Reist standardization

Description

'ReistTrans' calculates residuals (size adjusted measurements) from Reist tranformations to eliminate any variation resulting from allometric growth. There is a single regressor (one of the quantitative traits).

Usage

ReistTrans(data, reg, Rp = 0, Ri = 0)

Arguments

data

a dataframe with as many rows as individuals. The first column contains the name of the population to which the individual belongs, the others contain quantitative variables.

reg

the name (or the rank) of the variable chosen as the explanatory variable.

Rp

a vector containing the names of the populations to be deleted.

Ri

a vector containing each number of individual to be deleted.
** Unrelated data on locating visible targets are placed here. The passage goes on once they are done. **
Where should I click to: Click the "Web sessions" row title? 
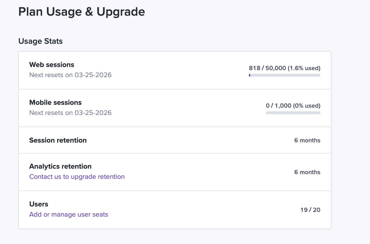[x=52, y=65]
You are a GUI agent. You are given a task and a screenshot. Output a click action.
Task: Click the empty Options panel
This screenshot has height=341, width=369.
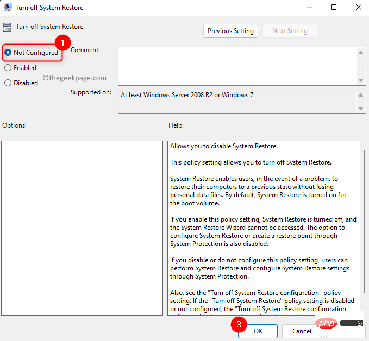click(x=82, y=228)
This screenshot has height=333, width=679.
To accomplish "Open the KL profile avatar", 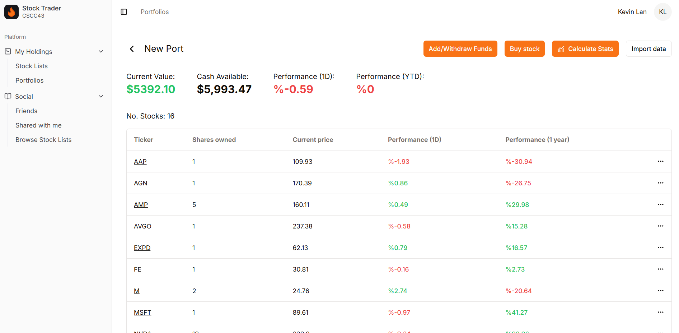I will click(662, 11).
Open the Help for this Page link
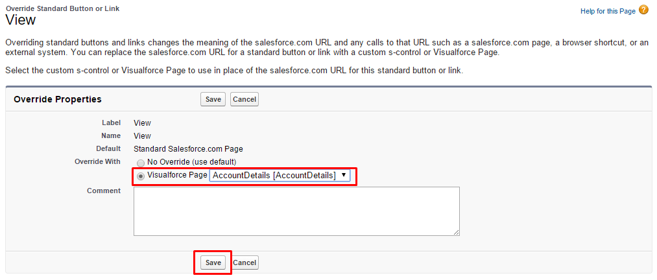The image size is (657, 280). (608, 11)
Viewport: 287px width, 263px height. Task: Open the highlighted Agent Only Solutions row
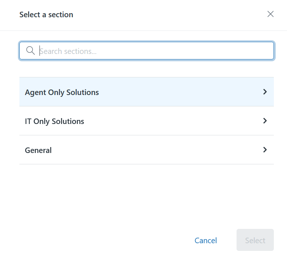[x=147, y=92]
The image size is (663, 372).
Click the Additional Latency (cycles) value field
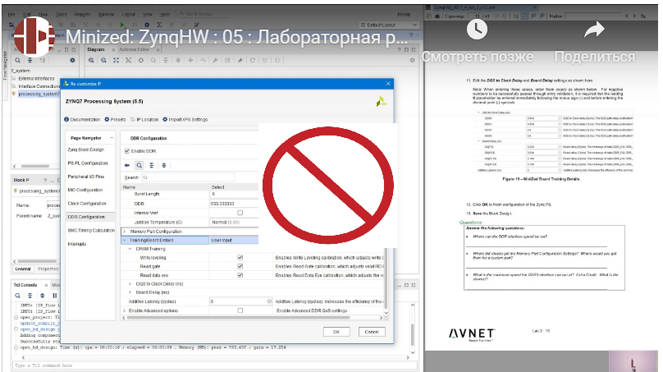click(238, 302)
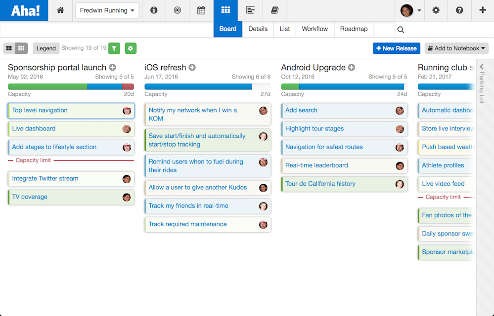Switch to the Roadmap tab
Screen dimensions: 494x316
coord(354,29)
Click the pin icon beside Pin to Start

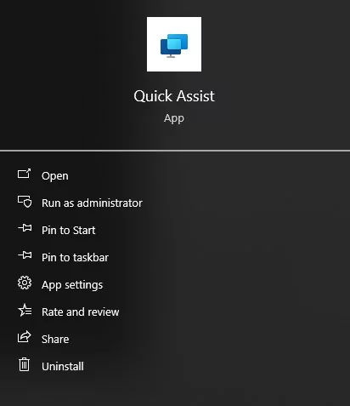[25, 228]
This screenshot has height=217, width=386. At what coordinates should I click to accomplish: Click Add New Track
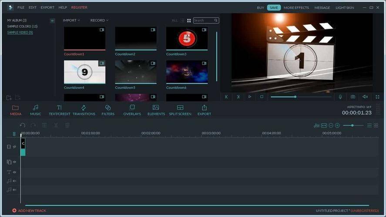pyautogui.click(x=29, y=210)
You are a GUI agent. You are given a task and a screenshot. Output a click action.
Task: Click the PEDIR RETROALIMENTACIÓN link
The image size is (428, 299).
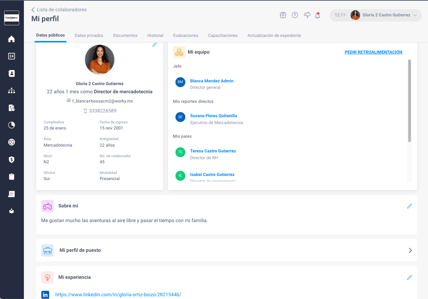[373, 52]
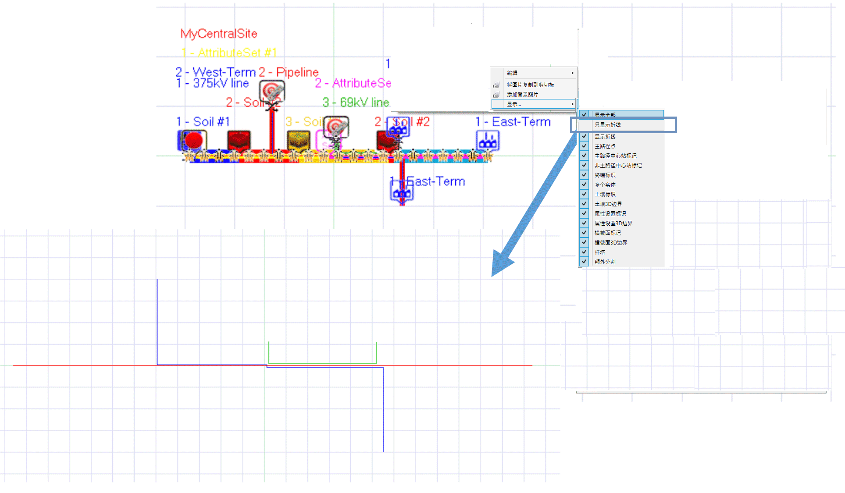The height and width of the screenshot is (493, 845).
Task: Click the MyCentralSite label
Action: pyautogui.click(x=219, y=34)
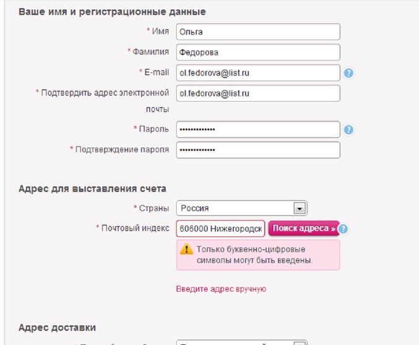Click the help icon after Поиск адреса button
The image size is (419, 345).
point(343,229)
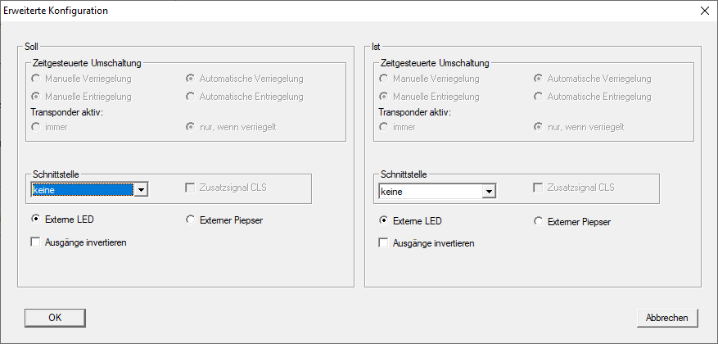Open the Soll Schnittstelle dropdown arrow
This screenshot has height=344, width=718.
[142, 190]
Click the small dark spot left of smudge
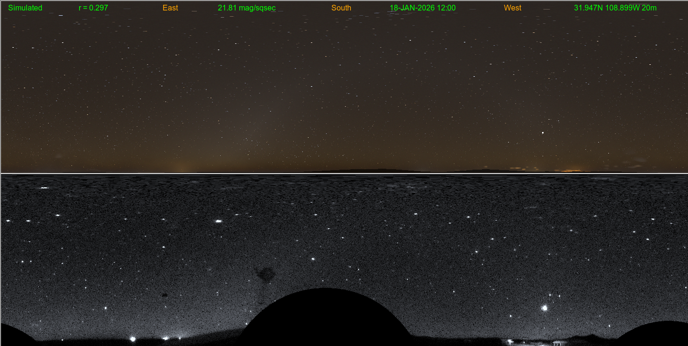 pos(164,295)
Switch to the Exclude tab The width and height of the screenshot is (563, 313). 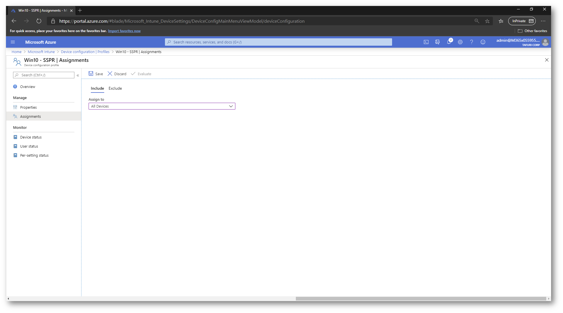(115, 88)
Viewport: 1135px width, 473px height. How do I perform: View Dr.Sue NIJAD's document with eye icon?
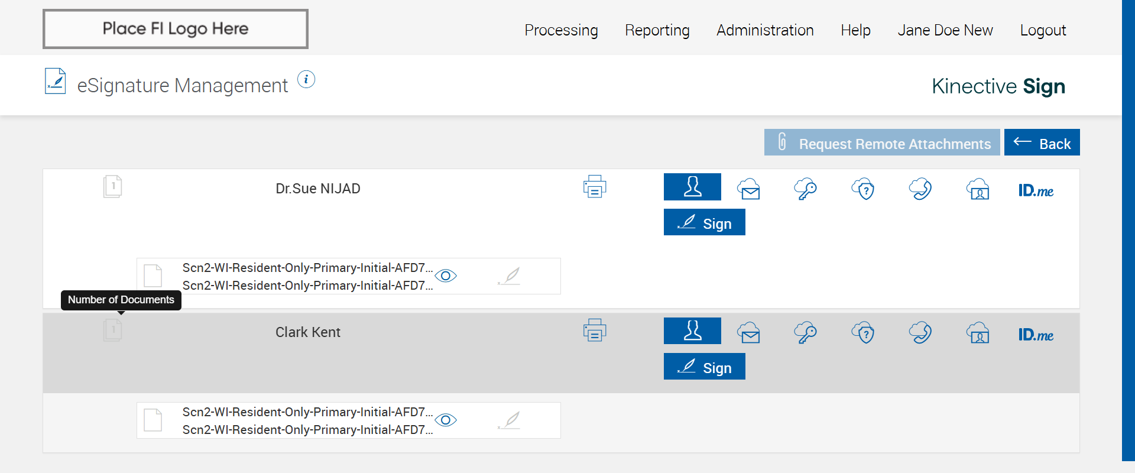[x=446, y=276]
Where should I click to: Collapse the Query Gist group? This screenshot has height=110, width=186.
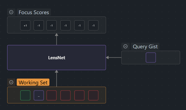coord(126,46)
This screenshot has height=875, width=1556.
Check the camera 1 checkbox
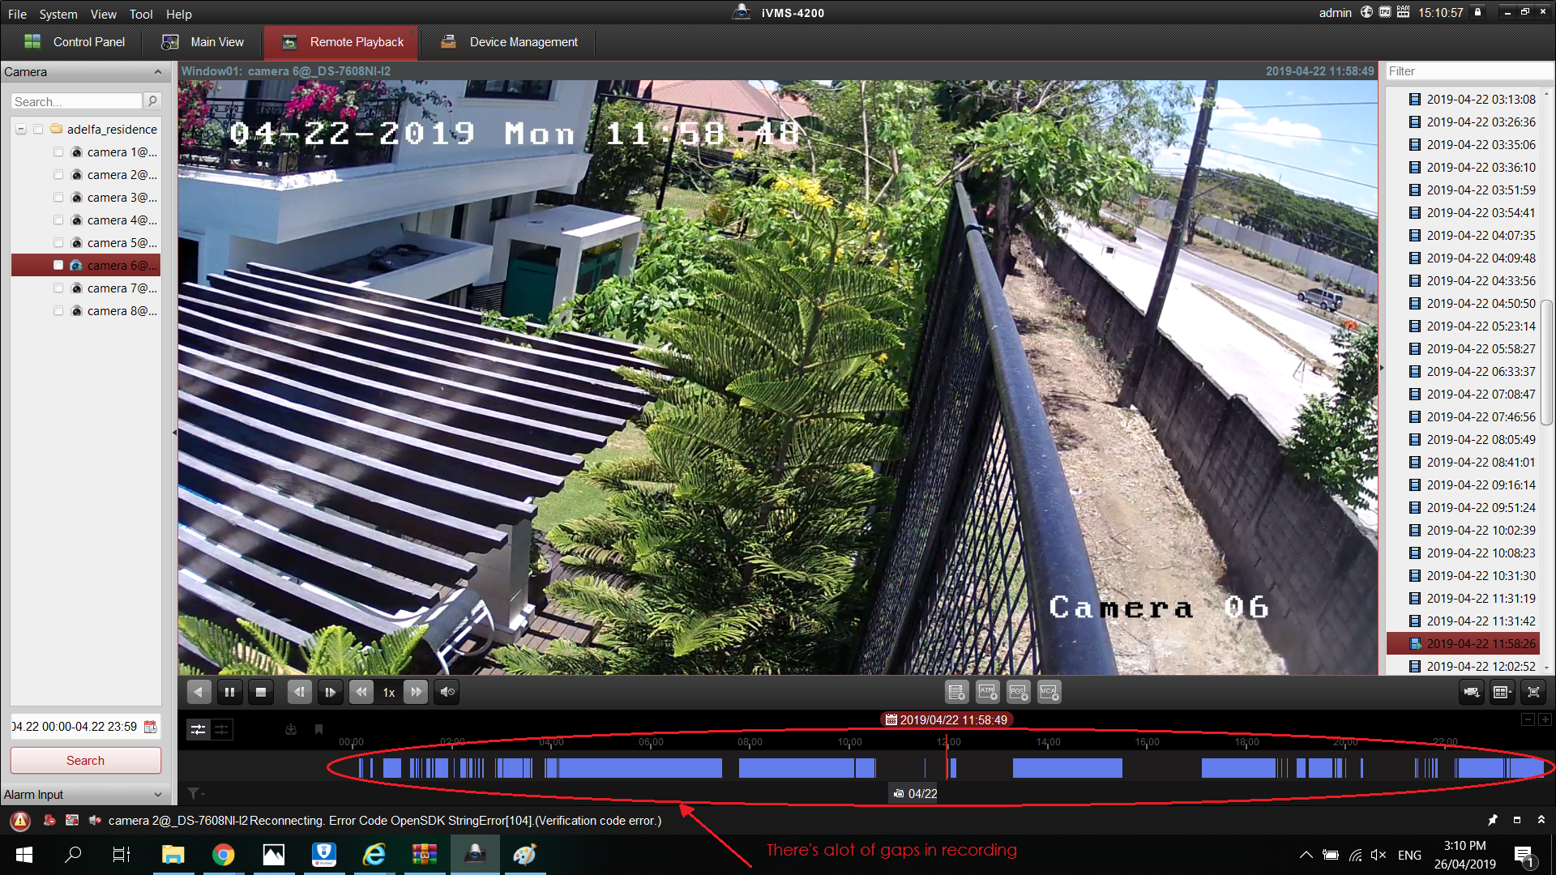(x=58, y=152)
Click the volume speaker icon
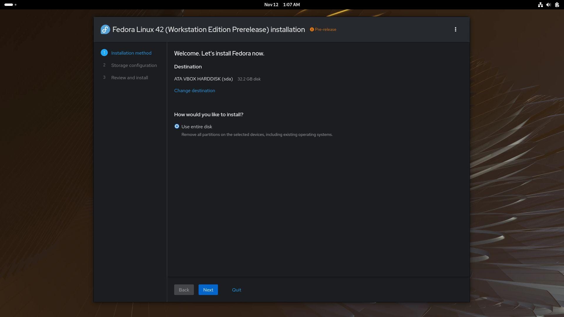Screen dimensions: 564x317 tap(548, 5)
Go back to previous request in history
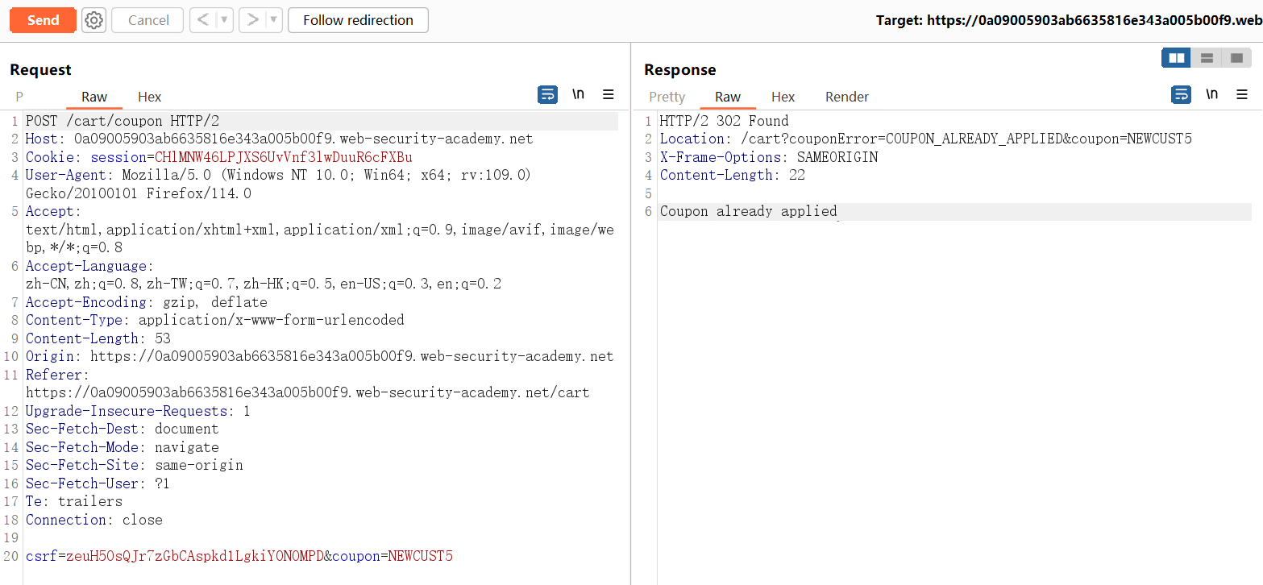 203,20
The vector Ri must contain existent individuals, each of them once.

Value

the data frame of adjusted variables, the column containing the quantitative trait used as a regressor being deleted.

Note

dispensable quantitative measures can easily be deleted in the main functions of R.

Author(s)

Blondeau Da Silva Stephane - Da Silva Anne.

References

Reist J.D., 1985. An empirical evaluation of several univariate methods that adjust for size variation in morphometric data. Canadian Journal Zoology 63, 1429-1439.

Kaeuffer R. et al., 2012. Parallel and nonparallel aspects of ecological, phenotypic, and genetic divergence across replicate population pairs of lake and stream stickleback. Evolution 66(2), 402-418.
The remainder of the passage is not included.